Exercise May Prevent Depression, Says New Study
Rebekah Eliason for redOrbit.com – Your Universe Online
People who regularly exercise are well aware of the endorphin rush that follows a good workout. Scientists are increasingly recognizing that physical activity is an effective way to treat depression. George Mammen, PhD candidate at Toronto University, has recently published a review further exploring the relationship between depression and exercise. Not only is exercise effective at treating depression, Mammen has found that regular moderate exercise is successful at preventing it as well.
This longitudinal review is the very first of its kind. It exclusively focuses on the part exercise plays in maintaining good mental health as well as in preventing depression. Professor Guy Faulkner, who supervises Mammen and co-authored the study, is a professor of Kinesiology and Physical education at Toronto University. By analyzing over 26 years of research findings, Mammen discovered that even small amounts of exercise and physical activity, such as gardening for 30 minutes every day, is extremely helpful in warding off depression in people of all ages.

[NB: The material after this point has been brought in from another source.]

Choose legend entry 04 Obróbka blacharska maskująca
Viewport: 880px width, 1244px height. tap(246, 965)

Mammen’s research is particularly beneficial at this time in medical history because mental health experts are seeking ways to treat depression other than with costly antidepressants. Mammen explained that, “We need a prevention strategy now more than ever. Our health system is taxed. We need to shift focus and look for ways to fend off depression from the start.”
In the review, Mammen acknowledges that there are other factors, for example genetic makeup, that are influential in an individual’s likelihood to develop depression. Yet despite these other factors, a wide enough range of research was explored to confidently say, regardless of predisposition, “It’s definitely worth taking note that if you’re currently active, you should sustain it. If you’re not physically active, you should initiate the habit. This review shows promising evidence that the impact of being active goes far beyond the physical.” This review was published in the October issue of the American Journal of Preventive Medicine.